私の想い人がユキさんじゃないかって勘違いしていても、そういうのに関係なく、幸いにしてユキさんの心のケアもしっかりと引き続きしてくれているみたいで、ユキさんの心の曇りとか、悩みとかもちょくちょく報告してもらってる!それに対しての解決策もお互いに相談しあってるから、ユキさんを取り巻く環境は改善されてきてるよ!

部屋を変えて個人部屋にしようか?って提案したら、一人部屋は寂しいし、同室の人も話すと優しくていい人だからこのままで良いって文句はなかった。

男性と同室でストレスを抱えないか不安だったけれど、平民の出だからこそ、かな?助け合って生きてきているから独りよりも大勢の方がいいのかも?

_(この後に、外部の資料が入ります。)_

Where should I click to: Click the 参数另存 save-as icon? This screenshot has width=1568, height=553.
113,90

親身になって相談を受けているユキさんに、ジラさんの事はどう思うって確認してみたことがあるんだけど、ユキさんとしても、親身になって相談してくれて、周りからも頼られている人が目にかけてくれているのは安心感があるって言ってたんだよね、ジラさんの事を第二のお母さんって思ってもいいのかな?的なことも相談されたので、話していいモノかと一瞬だけ悩んで、お母さんと君のお父さんの密かな関係性をこそっと教えてあげると納得してた。

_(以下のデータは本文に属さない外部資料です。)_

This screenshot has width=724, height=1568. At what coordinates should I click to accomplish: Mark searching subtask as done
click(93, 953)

どうして、納得してたのか聞いてみると、お父さんがご存命の時に家に勝って来た時に、お父さんがお母さんに問い詰められて困っていたことがあったから、何事かと思って聞き耳をたててた事があったみたい、それで幼いながらに、何かあったんだろうなぁって…そんな、記憶があるから、そういうことだったんだね~って、あっけらかんと飄々と教えてくれる辺り、ユキさんって幼い時から、意外としっかりと周りを見て育って来たんだろうな…なのに、常識が時折ずれているのは…どうしてなのかな?まぁいいか、それが個性ってやつだよね。

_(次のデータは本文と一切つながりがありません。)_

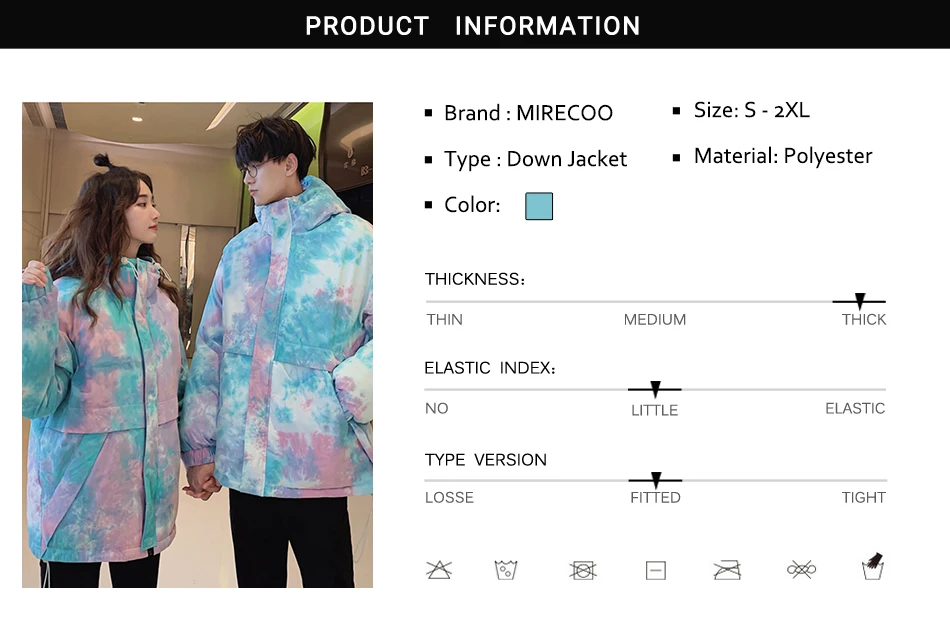Screen dimensions: 950x630
Task: Click the do-not-bleach triangle icon
Action: [x=439, y=569]
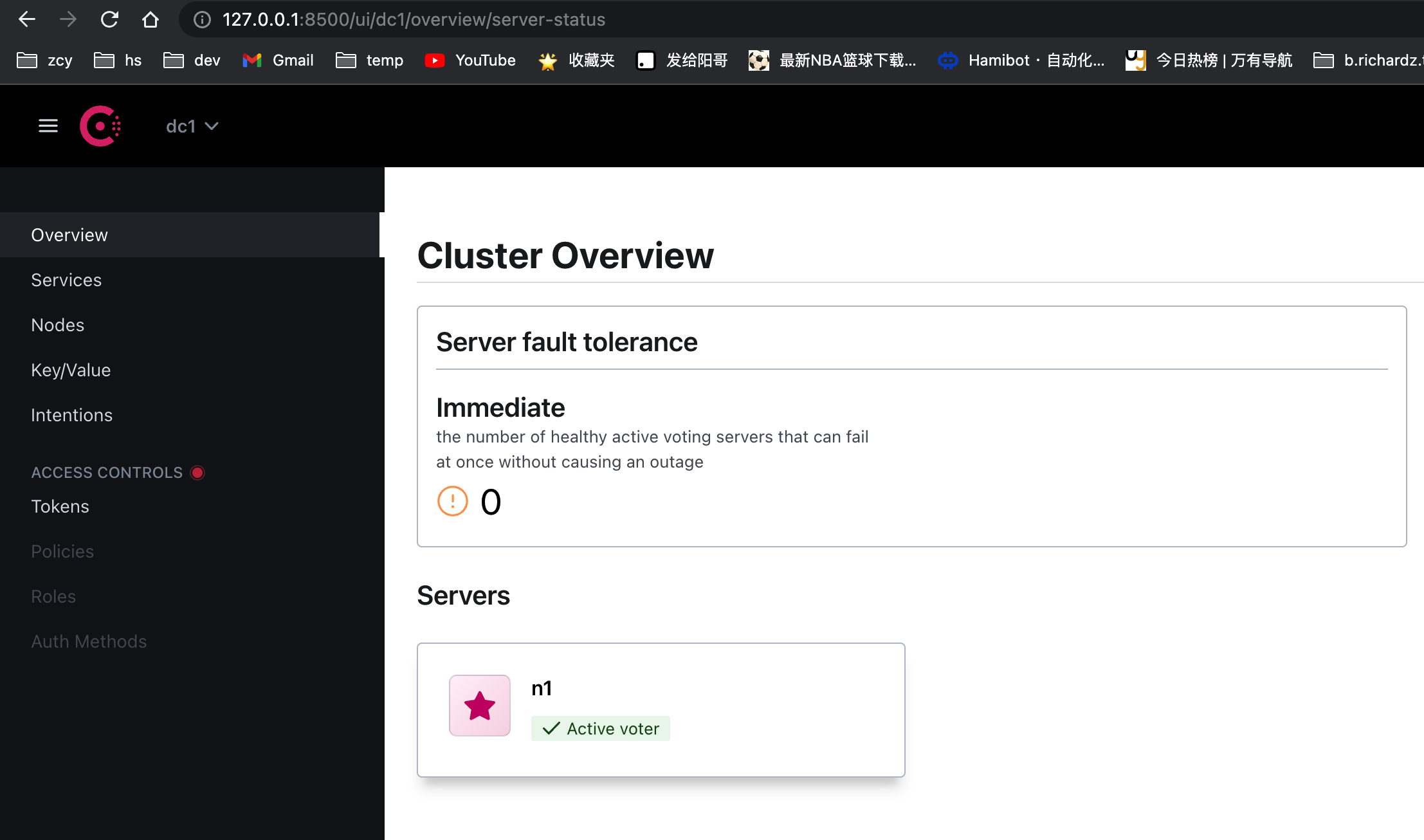The height and width of the screenshot is (840, 1424).
Task: Open the dev bookmarks folder
Action: (x=192, y=60)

…今になって失敗したかもって思うのが、ジラさんとシヨウさんの関係って、本人が言うまで、伝えない方が良かったんじゃないかって思わなくもない!

だって、平民って基本的に一夫多妻制ってわけじゃないから、ユキさんからすると亡くなったお父さんの不貞って感じに…


目を閉じると服の仕立てをお願いしている人が瞼の裏に映る、どうして、要らない波風を立てるような愚かなことを話したのかな?っと、少しお怒りの姿が…

ぶるっと背筋が凍り付きそうな寒気に襲われる…あの人って怒らせると怖いんだよなぁ…


私経由でバレない様にした方が良いのかどうか悩んでしまうが、なるようになるさっと!触らぬ神に祟りなし!よそ様の事情に踏み込むなかれ!踏み抜いた気がするけれど、後の祭りだよね!!


もしも、次があるとすれば、三人の問題なので私は踏み込まないと肝に銘じて置くとしましょう。ね?うん、今反省した!だから、怒られない様に逃げよう!


背中に伝ってくる冷たい汗は、術式を展開しながら進んでいるからなのか、それとも、別の事なのか、深く考えることを辞めて、広場に向かう

ある程度、広場に近づいたら、術式を解除するのだけれど、たった、これだけなのに、少々、眩暈がする。

魔力は、毎日皆から分けてもらっているとはいえ、限界まで注ぎ込んでもらっていないから、魔力の消費は控えないといけないん、だった…ちょっと浮かれてたかも?


ふらふらと、少々、足取りが怪しくなりながらも、ふらつきながらも、何とか広場に到着し、ベンチに座ると…立ち上がる気力が根こそぎ奪われるくらいの虚脱感が全身を包み込む。


ぁ、これ、だめだ…たぶん、実験とかで思考を加速させるために魔力を消費し過ぎたかも…目が霞む、前が良く見えない…おとも、とおい…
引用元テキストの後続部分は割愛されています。